Sidney L. Matthew of Gorman & Matthew, Tallahassee, Simon, Schindler & Tripp, Miami, and L. Ralph Smith, Jr. of Dearing & Smith, Tallahassee, for respondents.
This cause, Conner v. Conner, 411 So. 2d 899 (Fla. 1st DCA 1982), is before us pursuant to article V, section 3(b)(3) of the Florida Constitution as conflicting with Shaw v. Shaw, 334 So. 2d 13 (Fla. 1976). We have jurisdiction. We approve in part and quash in part the opinion of the district court.
We agree with the First District's holding that the property distribution should be considered in light of this Court's opinion (issued after the decision of the trial court) in Canakaris v. Canakaris, 382 So. 2d 1197 (Fla. 1980). Nonetheless, the determination that a party has been "shortchanged" is an issue of fact and not one of law, and in making that determination on the facts before it in the instant case, the district court exceeded the scope of appellate review. Shaw v. Shaw. Thus, the cause must be remanded for a further finding of fact as to what special equity, if any, the ex-wife has in property titled in the ex-husband's name as a result of her contributions to his business and political success.
Consequently, the issue of attorney's fees must be revisited if any redistribution of property should materially change the parties' abilities to bear their own or the other party's attorney's fees. We note that the reasonableness of attorney's fees is also an issue of fact, to be determined by the trial court. International Funding Corp. v. Decora Steel City, Inc., 317 So. 2d 130 (Fla. 3d DCA 1975).
It is so ordered.
*888 OVERTON, McDONALD, EHRLICH and SHAW, JJ., concur.
BOYD, J., concurs in part and dissents in part with an opinion, in which ADKINS, J., concurs.
ALDERMAN, C.J., dissents with an opinion.
BOYD, Justice, concurring in part and dissenting in part.

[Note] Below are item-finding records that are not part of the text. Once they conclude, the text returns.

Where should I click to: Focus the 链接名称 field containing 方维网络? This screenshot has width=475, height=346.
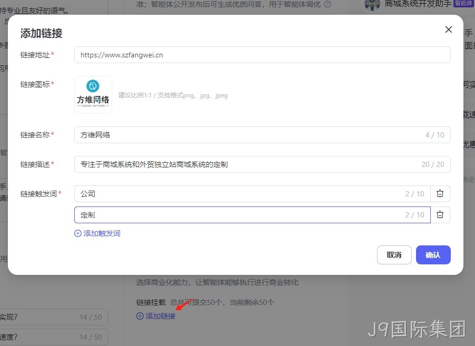pyautogui.click(x=262, y=135)
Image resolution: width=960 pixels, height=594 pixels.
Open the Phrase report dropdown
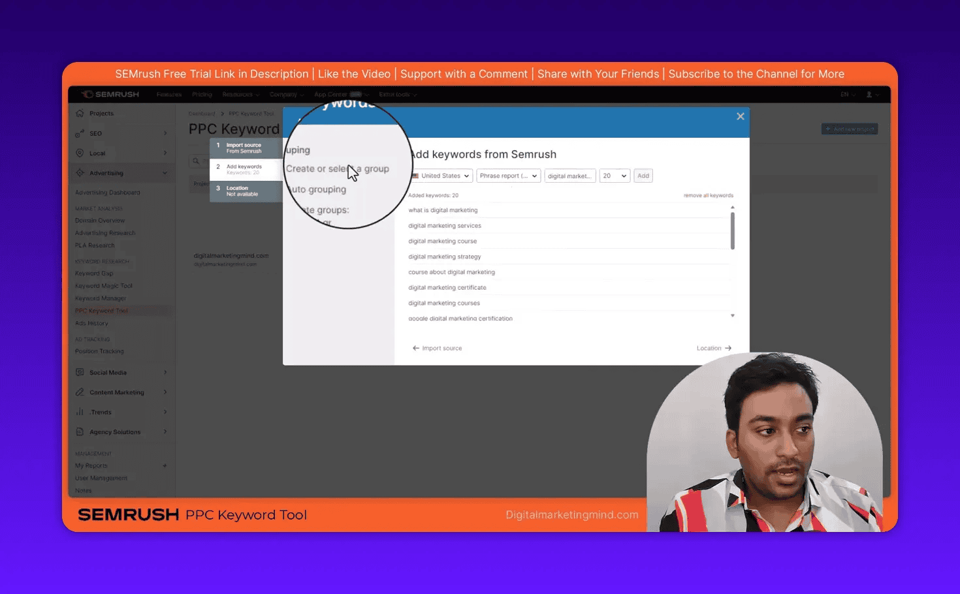click(508, 175)
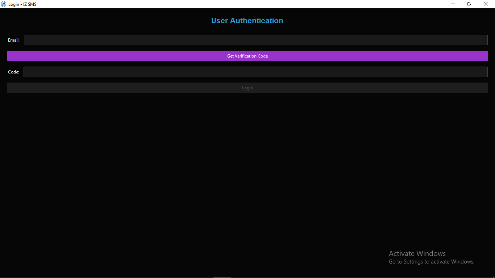Restore the window using maximize button
The width and height of the screenshot is (495, 278).
tap(469, 4)
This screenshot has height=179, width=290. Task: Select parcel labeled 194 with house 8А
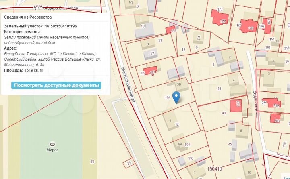[187, 145]
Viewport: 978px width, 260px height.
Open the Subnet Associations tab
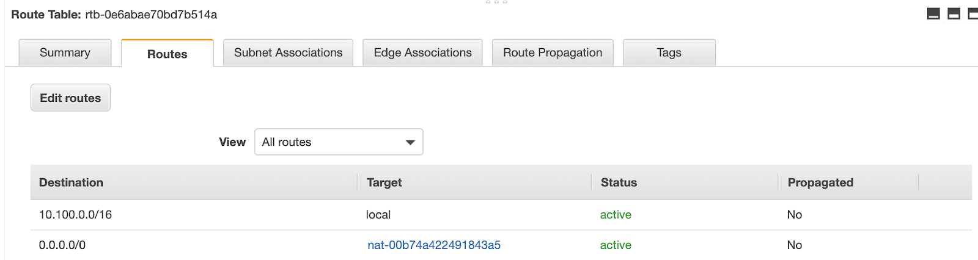click(288, 53)
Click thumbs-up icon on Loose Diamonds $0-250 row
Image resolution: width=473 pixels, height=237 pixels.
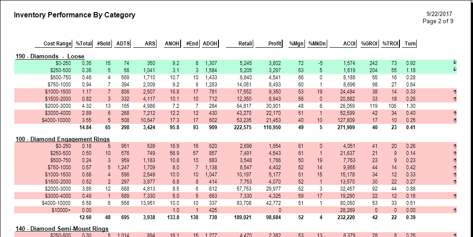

The district court of appeal created express and direct conflict with Shaw v. Shaw, 334 So. 2d 13 (Fla. 1976), when it substituted its judgment for that of the chancellor on a matter clearly falling within the area for exercise of the chancellor's sound discretion. Because the trial judge's exercise of discretion was not clearly erroneous or inequitable, it should have been affirmed.
There is no need for a remand for reconsideration in light of Canakaris v. Canakaris, 382 So. 2d 1197 (Fla. 1980). The district court characterized that decision as a "landmark" allowing the use of lump-sum alimony as a means of effecting equitable distribution of property acquired during the marriage. If that was the import of the Canakaris decision then it appears to me that the circuit judge anticipated it. In addition to four years of partial support by way of rehabilitative alimony, the judge awarded permanent alimony in an amount sufficient to provide partial support and also lump-sum alimony consisting of $10,000 in cash, the husband's interest in the marital home, and satisfaction of the mortgage on the home by the husband. The former wife has also received, of course, her share of all other jointly held properties.
The circuit judge was the decision-maker in the best position to determine what would be an equitable distribution of the marital assets and the extent of the wife's contributions to the acquisition thereof, as well as the future resources, prospects, and needs of the parties. In substituting its judgment for his, the district court exceeded the proper scope of appellate review. There is nothing about the circuit court judgment that called for such disturbance by the district court.
The decision of the district court should be quashed with directions to affirm in full the trial court's decree.
ADKINS, J., concurs.
ALDERMAN, Chief Justice, dissenting.
I would deny review in this case because the decision of the district court of appeal in the present case does not expressly and directly conflict with a decision of another district court of appeal or of this Court.